China Renaissance said on Monday that it had completed fundraising for its third RMB fund at Rmb6.5 billion ($942 million). China’s Social Security Fund, insurance funds and university funds are all included as limited partners.

On the same day, Joy Capital – the backer of Luckin Coffee – said that it had completed fundraising for its $700 million fund. Investors include sovereign wealth funds and family offices.

The fundraising is polarised. On the one hand, Chinese PE and VC firms have received less capital in the first half of this year, according to data from research firm CVSource. About 271 funds in VC and PE firms have raised around $54.4 billion - a 30% decline year-on-year.

But of these funds, the top 12 have raised more than $30 billion – more than half of the total raised. Small funds with disappointing performances are finding it really hard to survive.

Funds are gearing up for the next round of battle. Those which have raised money say that they are still focused on long term opportunities in the Chinese market. There are just too many choices in the markets, which has overwhelmed investors.

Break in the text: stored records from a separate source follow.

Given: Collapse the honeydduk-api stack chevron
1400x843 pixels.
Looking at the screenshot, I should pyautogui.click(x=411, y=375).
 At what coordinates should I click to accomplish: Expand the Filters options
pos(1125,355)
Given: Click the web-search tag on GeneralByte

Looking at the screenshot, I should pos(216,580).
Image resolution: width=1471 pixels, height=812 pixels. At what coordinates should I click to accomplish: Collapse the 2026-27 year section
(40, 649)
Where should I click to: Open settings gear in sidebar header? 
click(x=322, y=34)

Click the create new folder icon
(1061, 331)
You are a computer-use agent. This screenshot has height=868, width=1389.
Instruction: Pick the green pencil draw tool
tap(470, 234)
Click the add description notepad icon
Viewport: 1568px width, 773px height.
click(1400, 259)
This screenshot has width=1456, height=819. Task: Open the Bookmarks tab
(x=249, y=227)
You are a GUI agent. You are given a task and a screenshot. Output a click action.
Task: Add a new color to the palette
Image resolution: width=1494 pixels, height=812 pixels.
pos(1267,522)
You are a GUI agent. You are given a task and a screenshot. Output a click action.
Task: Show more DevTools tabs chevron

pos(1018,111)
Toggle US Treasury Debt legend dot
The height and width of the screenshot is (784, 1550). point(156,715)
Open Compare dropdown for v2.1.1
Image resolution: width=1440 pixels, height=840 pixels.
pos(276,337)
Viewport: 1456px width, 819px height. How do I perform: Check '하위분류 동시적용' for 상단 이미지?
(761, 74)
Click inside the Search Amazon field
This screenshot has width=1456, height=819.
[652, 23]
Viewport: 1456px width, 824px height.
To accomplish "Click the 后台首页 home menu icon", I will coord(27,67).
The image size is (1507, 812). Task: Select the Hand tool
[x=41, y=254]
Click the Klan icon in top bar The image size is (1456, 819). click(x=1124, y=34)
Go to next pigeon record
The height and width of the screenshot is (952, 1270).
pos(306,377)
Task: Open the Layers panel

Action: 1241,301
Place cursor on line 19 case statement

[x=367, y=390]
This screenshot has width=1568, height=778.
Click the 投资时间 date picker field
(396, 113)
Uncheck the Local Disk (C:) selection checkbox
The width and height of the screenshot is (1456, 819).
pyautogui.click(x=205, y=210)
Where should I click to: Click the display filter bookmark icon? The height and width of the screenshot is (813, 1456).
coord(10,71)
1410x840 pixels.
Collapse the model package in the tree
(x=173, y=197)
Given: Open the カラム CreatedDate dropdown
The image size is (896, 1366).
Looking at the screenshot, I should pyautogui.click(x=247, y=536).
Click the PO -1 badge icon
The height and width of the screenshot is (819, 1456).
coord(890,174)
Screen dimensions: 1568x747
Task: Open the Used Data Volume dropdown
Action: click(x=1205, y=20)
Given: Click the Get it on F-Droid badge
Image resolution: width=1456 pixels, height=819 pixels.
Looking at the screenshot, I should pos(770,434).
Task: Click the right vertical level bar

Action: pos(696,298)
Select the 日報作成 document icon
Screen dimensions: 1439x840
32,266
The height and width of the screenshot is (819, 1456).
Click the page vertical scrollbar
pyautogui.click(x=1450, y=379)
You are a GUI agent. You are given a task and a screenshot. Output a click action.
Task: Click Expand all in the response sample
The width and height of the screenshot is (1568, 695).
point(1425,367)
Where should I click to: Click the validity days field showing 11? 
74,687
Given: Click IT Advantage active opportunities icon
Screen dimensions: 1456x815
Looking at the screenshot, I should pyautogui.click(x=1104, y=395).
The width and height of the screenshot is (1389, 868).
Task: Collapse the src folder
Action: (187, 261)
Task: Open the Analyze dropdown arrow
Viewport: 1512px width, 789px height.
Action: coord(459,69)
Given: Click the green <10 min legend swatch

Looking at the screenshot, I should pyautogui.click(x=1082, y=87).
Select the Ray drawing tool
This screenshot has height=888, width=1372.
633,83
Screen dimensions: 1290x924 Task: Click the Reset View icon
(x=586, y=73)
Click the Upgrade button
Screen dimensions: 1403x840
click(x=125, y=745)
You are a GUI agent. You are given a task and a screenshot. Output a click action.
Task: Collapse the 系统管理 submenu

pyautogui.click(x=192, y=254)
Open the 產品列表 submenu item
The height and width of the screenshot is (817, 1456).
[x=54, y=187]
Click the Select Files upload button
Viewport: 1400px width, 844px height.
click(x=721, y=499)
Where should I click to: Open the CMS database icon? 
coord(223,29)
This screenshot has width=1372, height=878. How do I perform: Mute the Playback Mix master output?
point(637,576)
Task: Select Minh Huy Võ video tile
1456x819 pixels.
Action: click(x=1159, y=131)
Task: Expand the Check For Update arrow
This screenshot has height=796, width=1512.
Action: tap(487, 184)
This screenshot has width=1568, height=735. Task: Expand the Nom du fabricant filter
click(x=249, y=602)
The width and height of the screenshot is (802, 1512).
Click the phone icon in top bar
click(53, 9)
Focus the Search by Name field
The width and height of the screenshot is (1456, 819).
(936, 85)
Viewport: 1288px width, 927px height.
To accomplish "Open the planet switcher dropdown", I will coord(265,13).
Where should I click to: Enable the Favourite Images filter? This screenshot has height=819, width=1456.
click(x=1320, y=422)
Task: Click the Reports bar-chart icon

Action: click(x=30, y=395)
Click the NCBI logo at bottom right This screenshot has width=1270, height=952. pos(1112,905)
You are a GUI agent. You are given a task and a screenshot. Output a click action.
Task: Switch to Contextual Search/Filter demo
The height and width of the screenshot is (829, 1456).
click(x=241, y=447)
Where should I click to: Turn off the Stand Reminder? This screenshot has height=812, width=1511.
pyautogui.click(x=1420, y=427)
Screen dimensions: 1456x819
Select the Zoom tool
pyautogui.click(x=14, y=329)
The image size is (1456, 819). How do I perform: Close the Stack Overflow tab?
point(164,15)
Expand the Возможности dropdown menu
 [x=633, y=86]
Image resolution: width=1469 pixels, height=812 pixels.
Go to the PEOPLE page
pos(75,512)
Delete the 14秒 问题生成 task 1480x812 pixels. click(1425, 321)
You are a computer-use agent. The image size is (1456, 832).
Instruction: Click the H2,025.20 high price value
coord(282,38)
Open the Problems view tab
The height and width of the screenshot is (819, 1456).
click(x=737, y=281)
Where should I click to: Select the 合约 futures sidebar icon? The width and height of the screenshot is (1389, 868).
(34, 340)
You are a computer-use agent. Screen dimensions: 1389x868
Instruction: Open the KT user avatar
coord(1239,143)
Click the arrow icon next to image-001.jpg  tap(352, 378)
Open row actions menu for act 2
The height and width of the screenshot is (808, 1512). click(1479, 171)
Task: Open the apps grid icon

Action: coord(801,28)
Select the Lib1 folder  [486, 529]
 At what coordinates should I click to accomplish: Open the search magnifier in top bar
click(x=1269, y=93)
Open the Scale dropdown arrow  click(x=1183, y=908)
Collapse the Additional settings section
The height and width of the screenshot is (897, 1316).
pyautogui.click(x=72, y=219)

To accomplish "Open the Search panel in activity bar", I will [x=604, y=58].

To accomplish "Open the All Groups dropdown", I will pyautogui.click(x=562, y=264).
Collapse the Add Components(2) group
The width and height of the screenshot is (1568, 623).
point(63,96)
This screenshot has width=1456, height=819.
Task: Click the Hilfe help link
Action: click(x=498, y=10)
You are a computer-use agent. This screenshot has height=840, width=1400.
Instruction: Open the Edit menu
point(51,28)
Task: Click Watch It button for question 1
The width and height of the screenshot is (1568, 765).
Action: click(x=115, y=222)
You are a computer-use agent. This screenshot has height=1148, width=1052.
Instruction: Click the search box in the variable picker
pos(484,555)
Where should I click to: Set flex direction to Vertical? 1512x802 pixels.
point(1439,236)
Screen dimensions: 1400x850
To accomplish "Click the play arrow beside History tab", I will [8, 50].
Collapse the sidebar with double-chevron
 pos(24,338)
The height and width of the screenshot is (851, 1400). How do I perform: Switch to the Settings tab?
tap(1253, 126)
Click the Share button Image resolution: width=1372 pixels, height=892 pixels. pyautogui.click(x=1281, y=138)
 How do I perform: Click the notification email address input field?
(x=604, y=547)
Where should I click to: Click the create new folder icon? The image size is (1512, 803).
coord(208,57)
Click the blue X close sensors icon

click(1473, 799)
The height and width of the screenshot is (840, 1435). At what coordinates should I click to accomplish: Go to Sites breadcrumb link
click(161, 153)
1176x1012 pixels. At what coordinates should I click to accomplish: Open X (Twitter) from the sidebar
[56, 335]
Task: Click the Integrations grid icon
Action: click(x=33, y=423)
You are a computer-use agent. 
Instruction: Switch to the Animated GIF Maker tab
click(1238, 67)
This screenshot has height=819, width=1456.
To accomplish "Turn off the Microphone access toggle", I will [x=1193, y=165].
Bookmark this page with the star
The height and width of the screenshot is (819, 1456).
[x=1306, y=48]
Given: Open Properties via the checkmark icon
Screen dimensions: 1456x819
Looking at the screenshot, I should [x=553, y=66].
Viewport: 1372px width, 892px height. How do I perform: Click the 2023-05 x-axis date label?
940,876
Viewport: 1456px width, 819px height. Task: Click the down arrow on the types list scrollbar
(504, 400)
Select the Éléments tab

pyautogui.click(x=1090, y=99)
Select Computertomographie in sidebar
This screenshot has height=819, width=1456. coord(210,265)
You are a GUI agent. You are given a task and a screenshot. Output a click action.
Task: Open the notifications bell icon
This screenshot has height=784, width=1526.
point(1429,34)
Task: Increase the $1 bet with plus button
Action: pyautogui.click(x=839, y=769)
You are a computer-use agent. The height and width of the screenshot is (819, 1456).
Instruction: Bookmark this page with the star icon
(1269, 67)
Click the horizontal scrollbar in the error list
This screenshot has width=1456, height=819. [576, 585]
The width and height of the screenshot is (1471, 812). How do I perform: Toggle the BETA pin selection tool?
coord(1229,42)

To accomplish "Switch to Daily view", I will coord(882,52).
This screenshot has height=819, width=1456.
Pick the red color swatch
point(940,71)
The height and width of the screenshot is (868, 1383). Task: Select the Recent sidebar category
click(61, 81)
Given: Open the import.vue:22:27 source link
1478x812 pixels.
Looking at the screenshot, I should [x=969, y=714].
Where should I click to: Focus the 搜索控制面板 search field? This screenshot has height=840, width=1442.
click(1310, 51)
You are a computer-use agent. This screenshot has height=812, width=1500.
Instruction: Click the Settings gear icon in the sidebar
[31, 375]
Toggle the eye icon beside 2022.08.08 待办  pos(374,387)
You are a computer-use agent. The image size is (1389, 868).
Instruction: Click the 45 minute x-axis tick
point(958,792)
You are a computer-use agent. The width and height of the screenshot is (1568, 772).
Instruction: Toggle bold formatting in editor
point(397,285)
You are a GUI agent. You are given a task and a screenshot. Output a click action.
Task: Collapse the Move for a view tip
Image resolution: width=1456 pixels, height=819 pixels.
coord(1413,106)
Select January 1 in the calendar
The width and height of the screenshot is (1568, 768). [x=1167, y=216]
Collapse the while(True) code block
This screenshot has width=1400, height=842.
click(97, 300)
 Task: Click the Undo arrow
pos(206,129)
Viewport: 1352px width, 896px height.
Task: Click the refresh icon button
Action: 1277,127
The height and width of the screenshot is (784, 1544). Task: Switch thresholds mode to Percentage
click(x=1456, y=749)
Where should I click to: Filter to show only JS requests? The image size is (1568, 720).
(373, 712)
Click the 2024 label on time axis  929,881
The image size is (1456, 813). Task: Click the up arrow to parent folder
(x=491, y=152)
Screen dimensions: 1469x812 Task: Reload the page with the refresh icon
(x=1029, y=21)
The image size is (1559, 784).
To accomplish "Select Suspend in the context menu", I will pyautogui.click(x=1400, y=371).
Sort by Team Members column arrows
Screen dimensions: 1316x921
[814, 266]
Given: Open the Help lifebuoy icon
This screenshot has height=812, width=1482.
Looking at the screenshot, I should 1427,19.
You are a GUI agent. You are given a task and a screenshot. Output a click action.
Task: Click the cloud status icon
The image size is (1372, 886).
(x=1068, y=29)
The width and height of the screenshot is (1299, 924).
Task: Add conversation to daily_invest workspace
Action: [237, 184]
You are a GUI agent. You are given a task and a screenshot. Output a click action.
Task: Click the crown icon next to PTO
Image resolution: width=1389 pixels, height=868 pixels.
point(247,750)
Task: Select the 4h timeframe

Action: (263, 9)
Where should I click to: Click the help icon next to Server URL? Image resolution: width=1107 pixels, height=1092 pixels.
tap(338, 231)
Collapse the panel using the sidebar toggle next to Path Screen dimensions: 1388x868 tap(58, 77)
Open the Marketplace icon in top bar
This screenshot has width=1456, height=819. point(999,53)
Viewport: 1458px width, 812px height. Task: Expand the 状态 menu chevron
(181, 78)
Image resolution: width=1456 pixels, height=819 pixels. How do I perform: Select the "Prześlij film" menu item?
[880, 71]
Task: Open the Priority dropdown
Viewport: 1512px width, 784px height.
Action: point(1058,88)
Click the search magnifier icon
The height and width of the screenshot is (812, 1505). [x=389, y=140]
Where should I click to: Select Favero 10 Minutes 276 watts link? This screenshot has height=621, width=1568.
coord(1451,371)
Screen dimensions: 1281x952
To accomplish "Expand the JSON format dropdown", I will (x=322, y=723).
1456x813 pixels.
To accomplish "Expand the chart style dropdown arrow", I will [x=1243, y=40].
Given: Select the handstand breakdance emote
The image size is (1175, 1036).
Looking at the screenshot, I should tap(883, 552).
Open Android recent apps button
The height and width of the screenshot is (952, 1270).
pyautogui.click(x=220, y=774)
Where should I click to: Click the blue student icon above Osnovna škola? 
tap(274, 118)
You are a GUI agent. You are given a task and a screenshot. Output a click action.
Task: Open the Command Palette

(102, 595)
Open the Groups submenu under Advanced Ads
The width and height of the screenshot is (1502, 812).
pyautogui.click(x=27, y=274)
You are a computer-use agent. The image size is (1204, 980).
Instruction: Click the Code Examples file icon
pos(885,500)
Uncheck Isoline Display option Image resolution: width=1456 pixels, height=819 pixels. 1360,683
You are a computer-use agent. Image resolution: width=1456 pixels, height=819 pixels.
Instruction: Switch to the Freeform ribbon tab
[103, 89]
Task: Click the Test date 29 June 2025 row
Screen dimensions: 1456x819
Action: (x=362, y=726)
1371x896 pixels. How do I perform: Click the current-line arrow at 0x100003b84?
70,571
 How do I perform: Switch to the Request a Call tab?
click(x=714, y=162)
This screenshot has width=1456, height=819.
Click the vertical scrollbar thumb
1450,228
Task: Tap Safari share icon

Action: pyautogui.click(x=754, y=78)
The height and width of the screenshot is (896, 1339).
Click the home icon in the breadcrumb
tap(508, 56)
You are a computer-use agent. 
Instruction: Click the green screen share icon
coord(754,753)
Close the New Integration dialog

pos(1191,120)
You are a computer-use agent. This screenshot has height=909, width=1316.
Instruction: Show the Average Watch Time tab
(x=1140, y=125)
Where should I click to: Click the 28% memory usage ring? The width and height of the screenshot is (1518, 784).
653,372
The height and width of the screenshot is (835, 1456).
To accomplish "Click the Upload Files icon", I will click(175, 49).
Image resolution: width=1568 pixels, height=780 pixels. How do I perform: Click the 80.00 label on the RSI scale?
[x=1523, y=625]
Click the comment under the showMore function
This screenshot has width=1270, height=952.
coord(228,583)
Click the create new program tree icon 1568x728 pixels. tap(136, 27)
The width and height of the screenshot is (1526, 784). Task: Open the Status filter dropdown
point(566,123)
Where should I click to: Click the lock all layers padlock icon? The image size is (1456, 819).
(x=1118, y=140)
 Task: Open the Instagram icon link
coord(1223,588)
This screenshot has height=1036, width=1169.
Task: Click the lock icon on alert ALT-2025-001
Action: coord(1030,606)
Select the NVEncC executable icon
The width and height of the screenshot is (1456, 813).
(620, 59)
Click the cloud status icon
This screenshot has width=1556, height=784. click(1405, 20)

Big US dollar funds are favoured by investors. Only 13 US dollar funds completed fundraising in the first half of 2019, but they raised about $14.9 billion which is almost 40% of the total RMB capital that was raised by 257 funds. And more US dollar funds are rising capital at the moment too. 

Notable private equity firms to raise investment in the past 12 months have also raised US dollar funding in the first half of the year. Warburg Pincus, Centrium Capital and DCP Capital have raised at least $2 billion each.

Investors have become cautious and competition is getting fierce. “Previously, there were few good projects in the market and the capital that there was, was sufficient. Now the situation is the opposite,” One private equity investor commented to FinanceAsia recently. “Everyone wants to invest in the next unicorn. China’s VC and PE investment has matured.”